++++ BRANO ++++

Tutto è per noi e per la nostra salvezza, come in modo insistente richiamano le letture di questa notte: «un bambino è nato per noi» (Is 9, 5), ci dice la prima lettura, mentre la seconda ci ricorda che «Egli ha dato sé stesso per noi» (Tt 2, 14). E il vangelo, narrando l’annuncio dell’angelo ai pastori afferma che «oggi è nato per voi un Salvatore» (Lc 2, 11).

Celebrare il Natale di Gesù Cristo, quindi, ci porta anche a parlare di noi e fa emergere quello che pare un grande paradosso.

Dio si è fatto uomo. Noi, invece, sembriamo impegnati a far di tutto per prendere le distanze dalla nostra umanità. Facciamo di tutto per nascondere e dimenticare il nostro essere umani dietro un qualsiasi paravento. Sembriamo perennemente impegnati a interrogare lo specchio magico per sapere se si vede che siamo qualcosa di più, se siamo qualcuno che si distanzia dalla puzza di umanità che emana dagli altri.

++++

▶ CONSEGNA A
Rispondi in base al brano sul Natale:
(i) Secondo la prima lettura, chi è nato per noi?
(ii) Nel vangelo, a chi l'angelo porta l'annuncio?
(iii) Che cosa sembriamo perennemente impegnati a interrogare?
▶ CONSEGNA B
Prosegui la riflessione sul Natale partendo dalla sua ultima frase.

++++ INFORMAZIONI FORNITE ++++

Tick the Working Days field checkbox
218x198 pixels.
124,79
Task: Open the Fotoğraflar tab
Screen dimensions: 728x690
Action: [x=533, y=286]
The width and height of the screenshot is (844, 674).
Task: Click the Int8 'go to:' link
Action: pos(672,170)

++++

▶ RISPOSTA SCRITTA A
(i) Un bambino.
(ii) Ai pastori.
(iii) Lo specchio magico.

▶ RISPOSTA SCRITTA B
Ma arrivano puntuali i segni della nostra precarietà, come la malattia, la vecchiaia e la morte, a strapparci ogni maschera e a ricordarci che, nonostante i nostri sforzi, siamo e restiamo umani.

E torna puntuale la celebrazione del Natale a dirci che questa nostra umanità è così preziosa che Dio stesso l’ha fatta propria, non disdegnando di assumerne anche la puzza.

Contemplando il Bambino Gesù, non possiamo non accettare quello che siamo e aprire il cuore alla speranza, sapendo che la speranza cristiana ed ha il nome e il volto di Gesù Cristo.

Più abbiamo bisogno di ascoltare l’annuncio del Natale, senza cercare di annacquarne la portata, più si moltiplicano i tentativi per oscurarne la memoria nello spazio pubblico, sia in modo soft, sia in modo più diretto.

Se un modo diretto per eclissare il senso della festa è quello di proporre di cambiare nome al Natale di Gesù, al giorno in cui si fa memoria della nascita di Gesù, motivando questa proposta con il rispetto dovuto a chi non è cristiano, il modo soft può avere varie sfumature, dal semplice trasformare l’augurio di “buon Natale” in anonimi auguri di “buone feste” o in “auguri di tanto amore”.

Il risultato, comunque, è lo stesso: oscurare ogni riferimento a Gesù, inibire le persone a presentarsi con tutto il loro bagaglio esistenziale, soprattutto quando ha un qualche riferimento religioso.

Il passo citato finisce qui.